Click to learn more about author James Kobielus.
IT tends to go in and out of fashion as a career path, in terms of the money, glamour, and potential for career advancement. But it has always seemed to be a safe bet, in terms of giving the reasonably competent access to a wide range of opportunities.
However, the advance of AI-driven automation in IT—also known as “AIOps’—has shaken up this profession. This trend has caused many tech professionals to wonder whether their specific job category will survive. At the very least, the ones who are paying attention to the shape of things to come must be worrying whether their current job will continue to deliver a living wage in the coming decade.

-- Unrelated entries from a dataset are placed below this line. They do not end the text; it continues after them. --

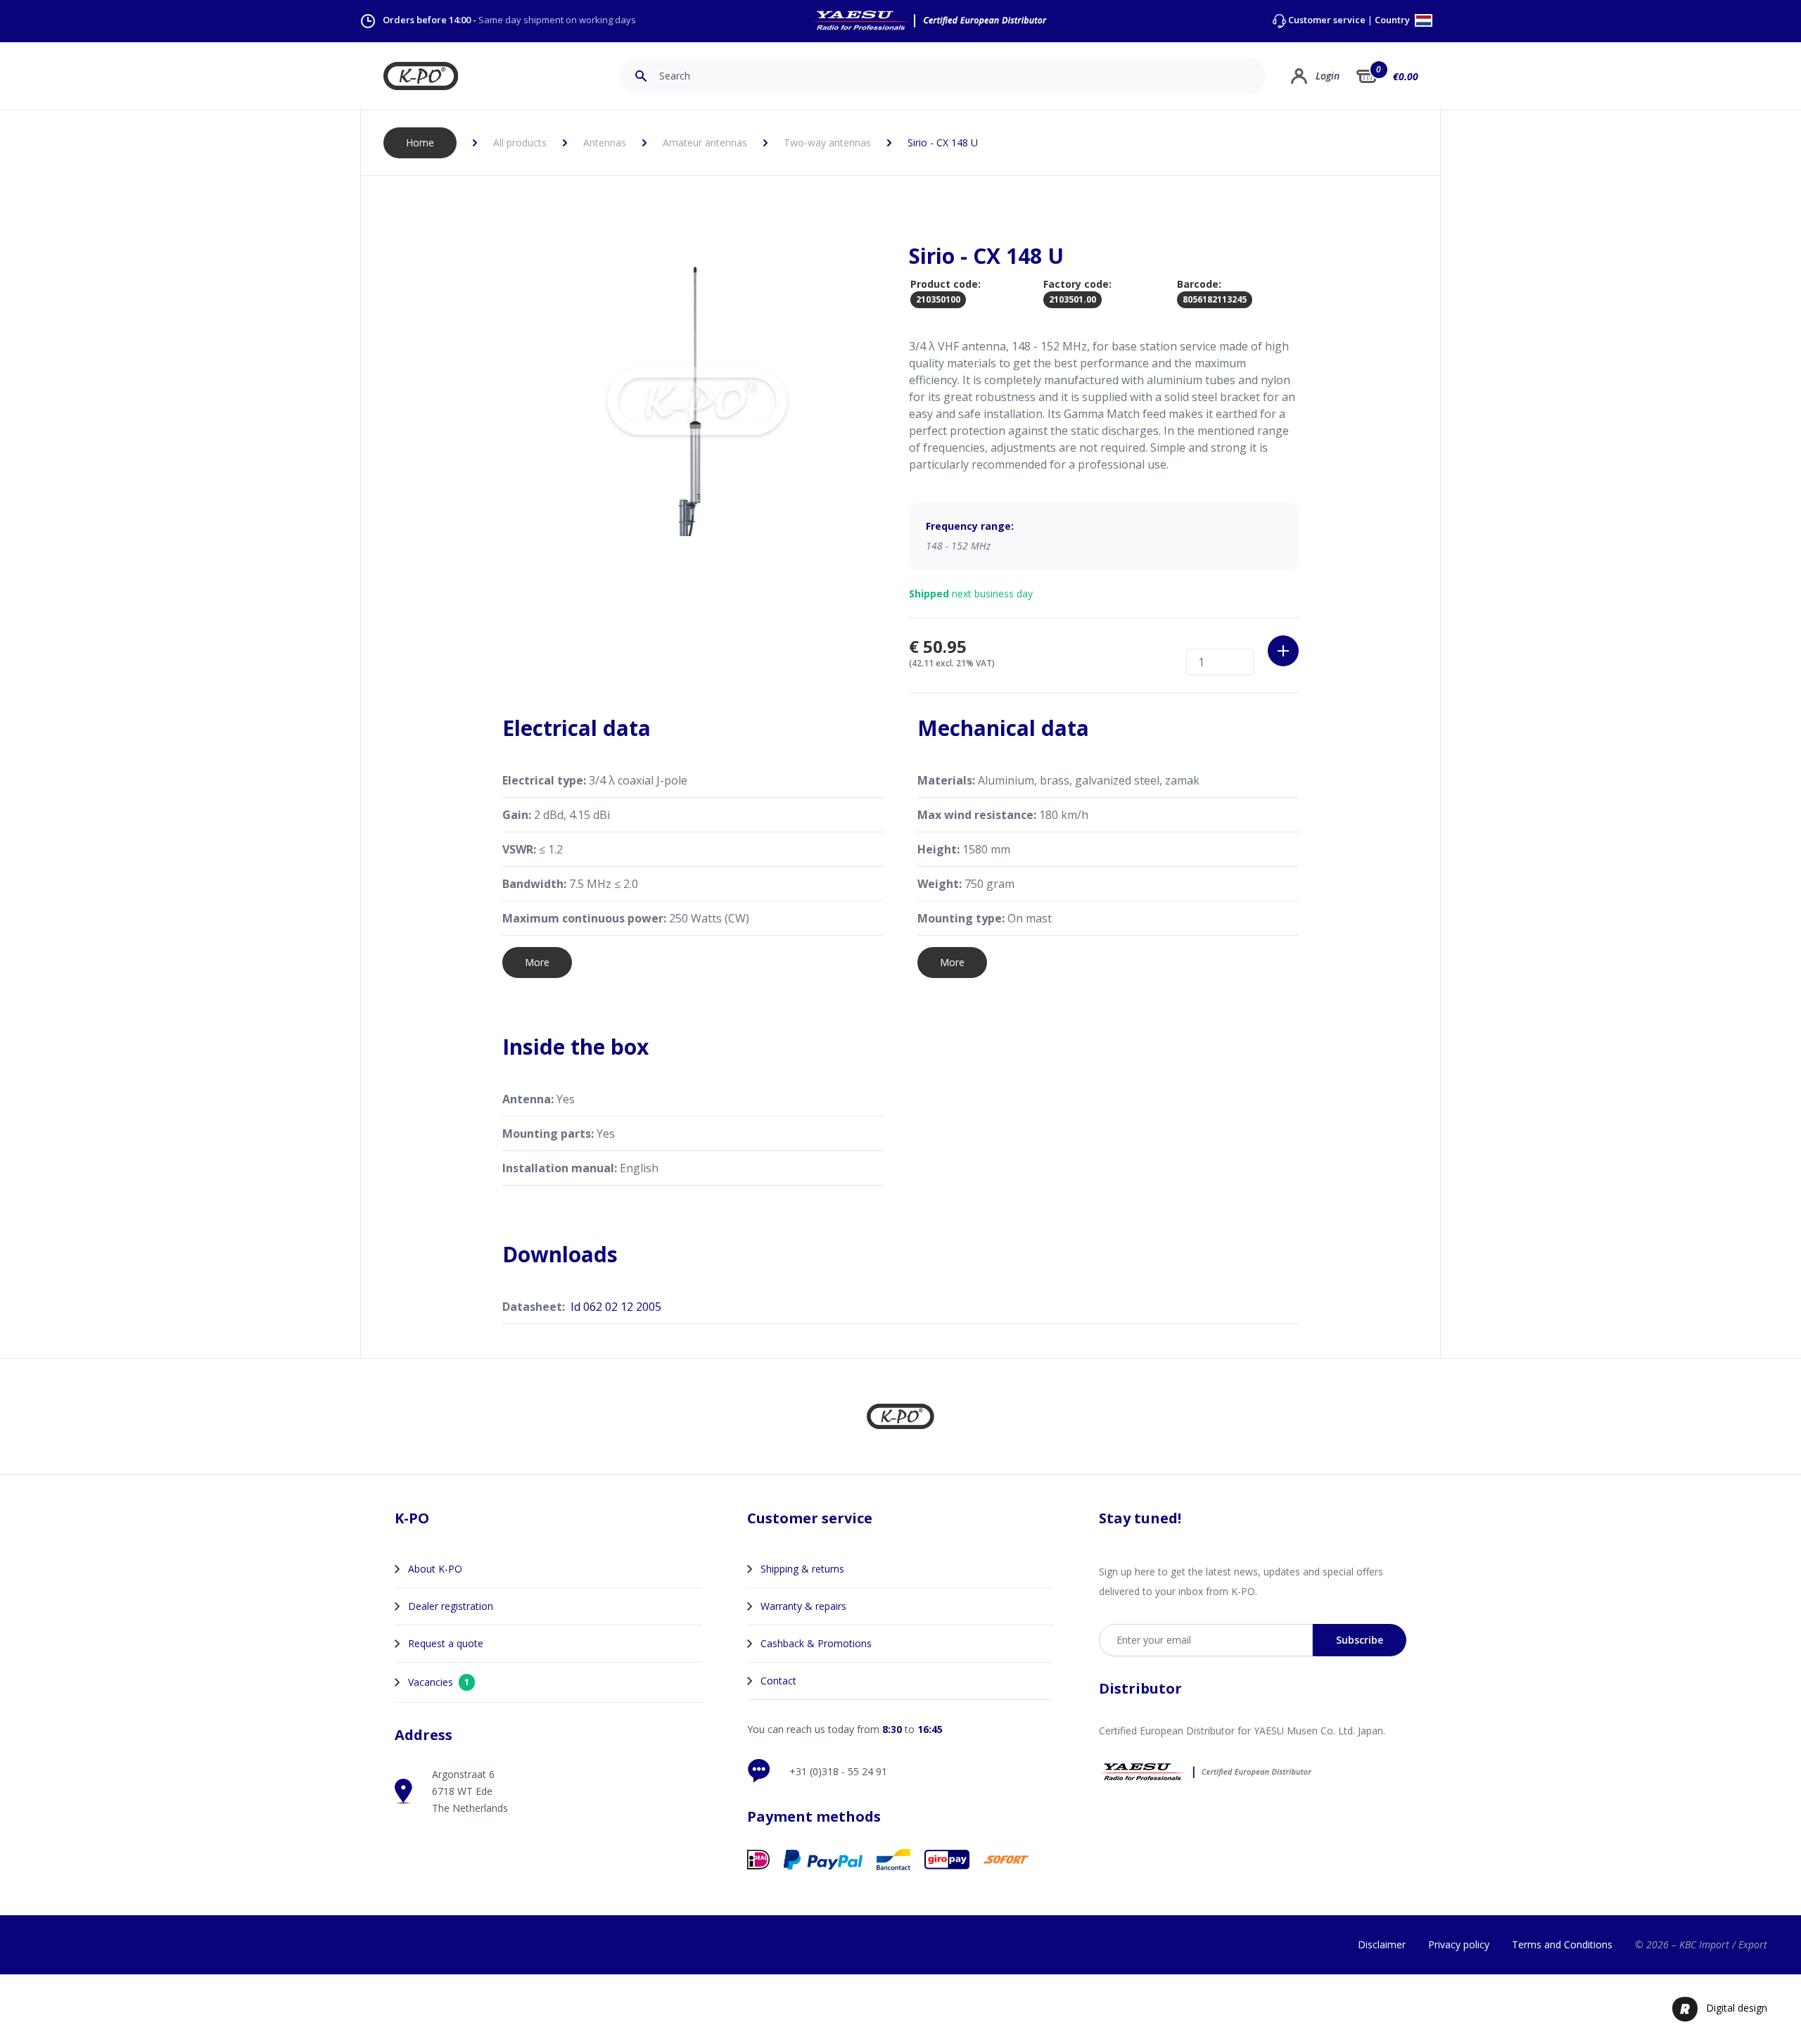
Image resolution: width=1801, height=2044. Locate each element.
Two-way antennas (827, 142)
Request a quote (445, 1643)
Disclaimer (1382, 1944)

So you have to wonder if IT operations is safe as a profession from the onslaught of the bots. No matter what, it will grow increasingly difficult for mere mortals to monitor, manage, optimize, and troubleshoot complex distributed networks as fast or well as an AI-automated program. But, when you stop to think about it, the same trend will steal the oxygen from programmers, data scientists, and other development positions as well.
Are there any safe long-term career paths in IT anymore, or is AIOps going to systematically displace highly skilled professionals from their livelihoods? When this recent article discussed IDC’s assessment of the supposed “13 best IT jobs of the future,” were the authors misguided? Whose, if anybody’s, job is safe in the era of ubiquitous AI?
To examine this issue, let’s group the hot IT specialties that were listed in that article into categories of my choosing:
- Strategy Jobs: AI’s evangelists might feel that their jobs are safe. I’d put what the study’s authors call “transformation consultants” into this occupational bucket. In this context, we should regard “transformation” as practically synonymous with “digitalization,” “modernization,” “enterprise architecture,” and “business process reengineering.” In practical terms, this job essentially focuses on helping enterprises to leverage AI–as well as cloud, streaming, mobility, edge, and Big Data analytics—for strategic advantage. Consequently, one might regard the “transformation consultant” as an agent of AIOps’ manifest destiny. In other words, they succeed primarily by helping companies to automate jobs out of existence, while de-skilling and reducing the compensation of those jobs that remain. However, they themselves might be at risk of losing their jobs if knowledge of AI-driven “transformation” techniques becomes so widely distributed among the surviving business-level positions that the demand for a specialist to drive these projects begins to dry up.
- Development Jobs: AI’s developers might feel that they’re guaranteed long-term job security. Considering the wide range of skills needed to stand up AI apps, this is where I would categorize such roles as “software developer or engineer,” “Web developer,” “mobile applications developer,” “IoT designer, developer, or engineer”; “business intelligence analyst, architect, or developer”; and “machine learning designer, developer, or engineer.” All of these jobs are being automated through AI, as has been discussed under such paradigms as “augmented programming,” “automated machine learning,” and “robotic process automation.” AI-driven automation is also radically remaking the jobs of BI developers. Next-generation BI tools leverage AI to automate calculation of actionable insights, generation of natural language narratives accompanying each rendered visualization, and generate suggestions tailored to each user’s role and search history. Going forward, we will almost certainly see most program code—and most analytics visualizations, dashboards, reports, and models—developed, trained, deployed, and refined in largely automated fashion, thanks to behind-the-scenes AI.
- Platforms Jobs: I would group “data engineer” and “network engineer or architect” in this occupational bucket. It’s no secret that their jobs are being automated to the hilt through AIOps. Autonomous AI-driven operations is beginning to permeate every platform, from database management systems to multiclouds to industrial Internet of Things endpoints. Through embedded digital assistants and “ChatOps,” AI is also automating much of the pain and latency out of the IT service desk. This is also where I would put such positions as “change management,” “cybersecurity engineer or analyst” and “security management specialist.” All of these functions now have AI-driven tools to automate governance at every level, including configurations, state, behavior, and so on. If you click through any of the links that I embedded two sentences previous, you’ll see how ubiquitous AI-driven automation is becoming in all of these areas. The technology is utterly essential for detecting anomalies, outliers, and other unusual behaviors of platforms, applications, networks, and other IT assets.
The bottom line is that no job that doesn’t involve some core business-level subject matter expertise is safe in the era of AI-driven automation. As we enter the ‘20s, the jobs that survive will be in financial, marketing, customer service, R&D, and other domains in which the AI-driven tools will accelerate and augment human judgment, creativity, and engagement.
If you’re in an IT specialty now, it would behoove you to become more closely aligned functionally with specific business domains, and to gather more subject matter expertise that will help you stay employable in the new era.
Purely IT-focused jobs will vanish at pretty much the same rate as the world’s glaciers here in the 21st century.